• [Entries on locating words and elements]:

—————

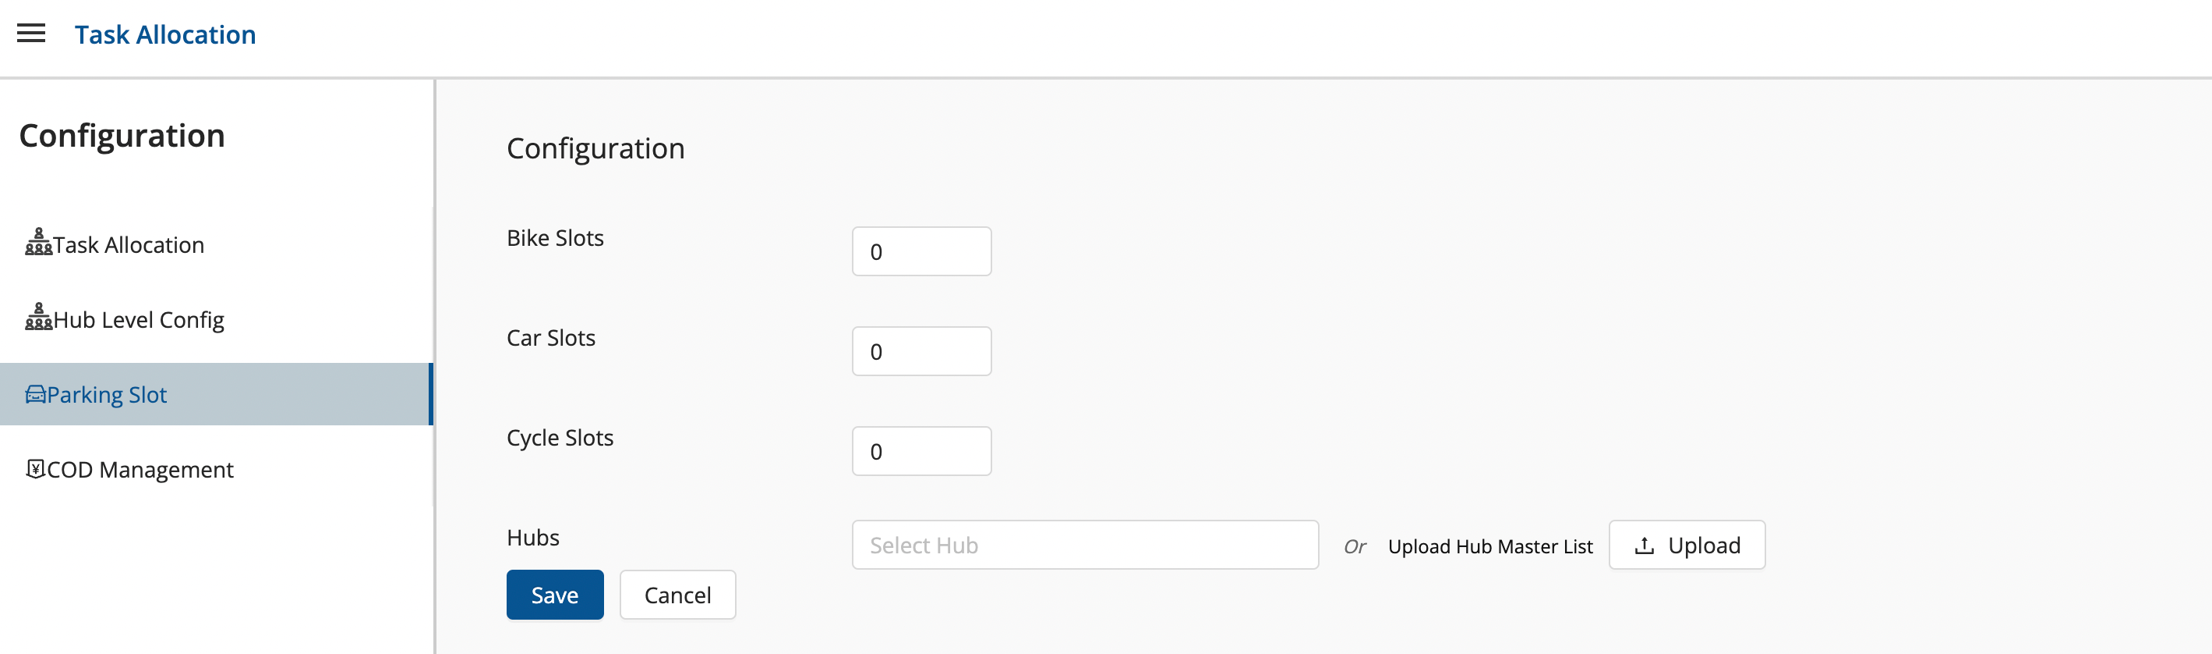The image size is (2212, 654).
Task: Click Upload for Hub Master List
Action: click(x=1686, y=545)
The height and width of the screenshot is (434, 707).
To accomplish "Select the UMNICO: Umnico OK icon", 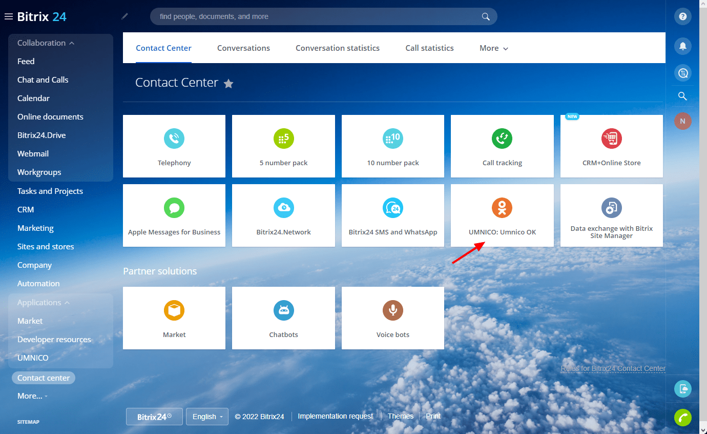I will 502,208.
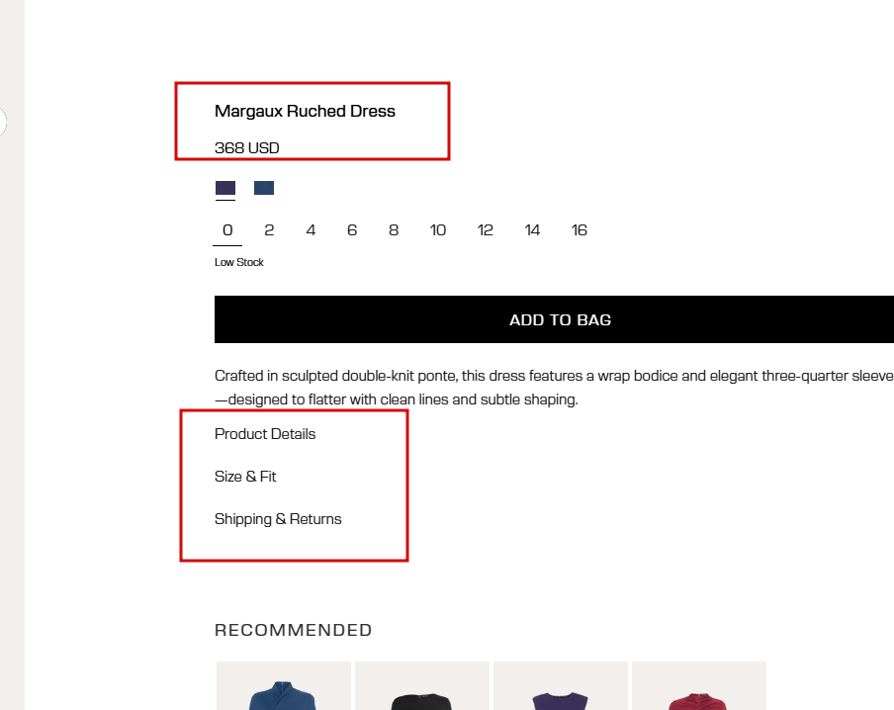Open the recommended black dress thumbnail
This screenshot has height=710, width=894.
click(x=422, y=687)
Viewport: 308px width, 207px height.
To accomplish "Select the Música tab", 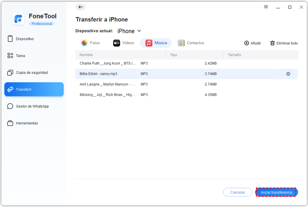I will (x=156, y=43).
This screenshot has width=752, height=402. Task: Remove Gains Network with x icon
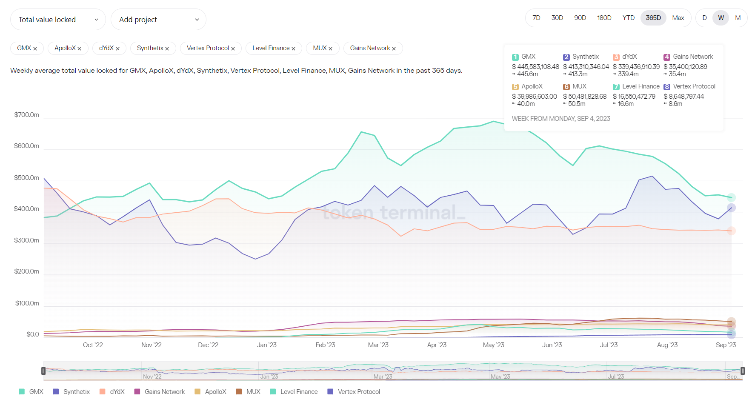(394, 49)
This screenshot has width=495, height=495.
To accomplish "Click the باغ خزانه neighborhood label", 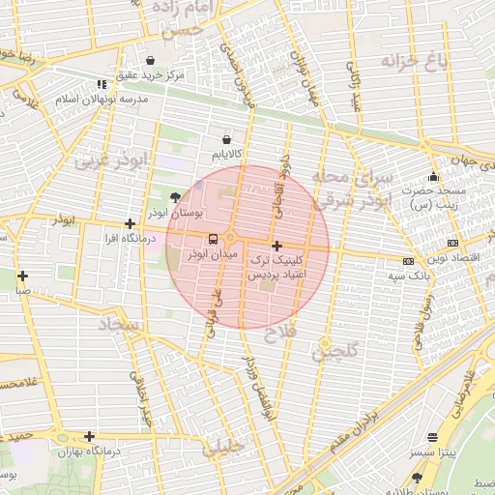I will [x=414, y=62].
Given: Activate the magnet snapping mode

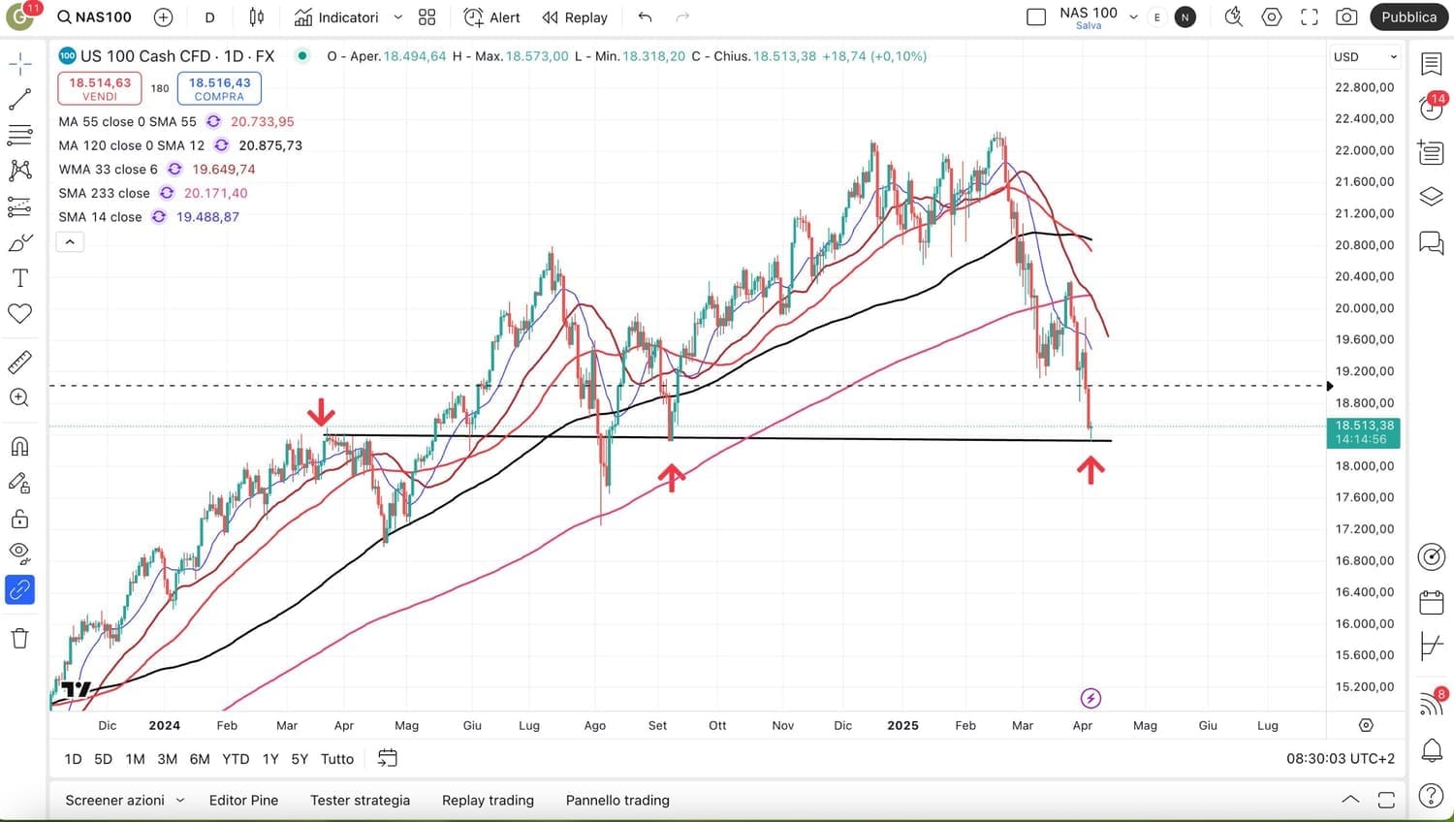Looking at the screenshot, I should (19, 447).
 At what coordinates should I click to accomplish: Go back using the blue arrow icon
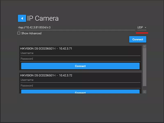(x=22, y=18)
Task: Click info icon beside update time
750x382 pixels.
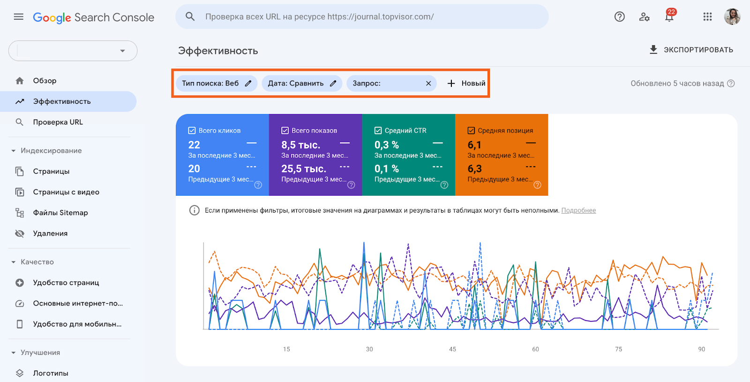Action: 731,84
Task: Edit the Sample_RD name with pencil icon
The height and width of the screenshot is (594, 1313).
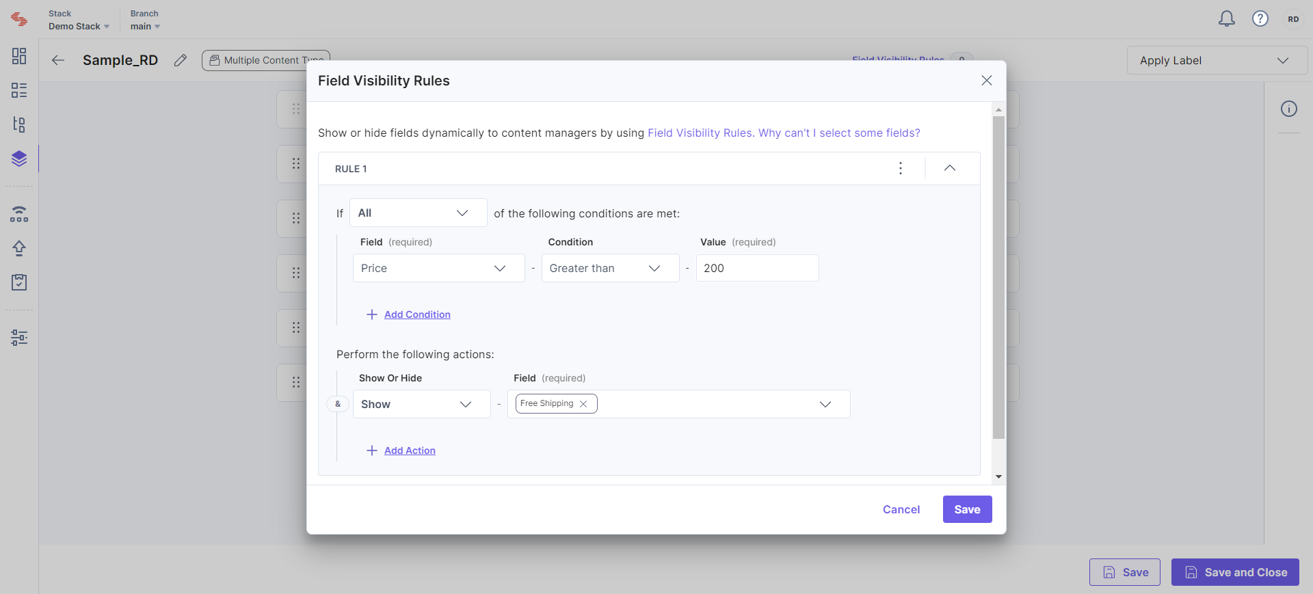Action: 181,60
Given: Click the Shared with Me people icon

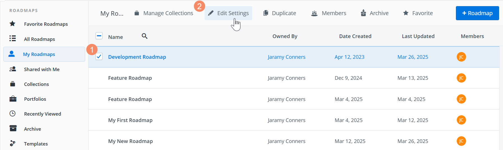Looking at the screenshot, I should click(x=13, y=69).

—————

• [WRITTEN TASK]: Reproduce the records from the line containing "Task: Click info icon beside update time" through the end of the records, inclusive, replacing "icon" with "button" and leaving everything else unchanged. Omit the pictures from your answer.

• [EXERCISE RESULT]:
Task: Click info button beside update time
750x382 pixels.
Action: 731,84
Task: Edit the Sample_RD name with pencil button
The height and width of the screenshot is (594, 1313).
Action: 181,60
Given: Click the Shared with Me people button

Looking at the screenshot, I should click(x=13, y=69).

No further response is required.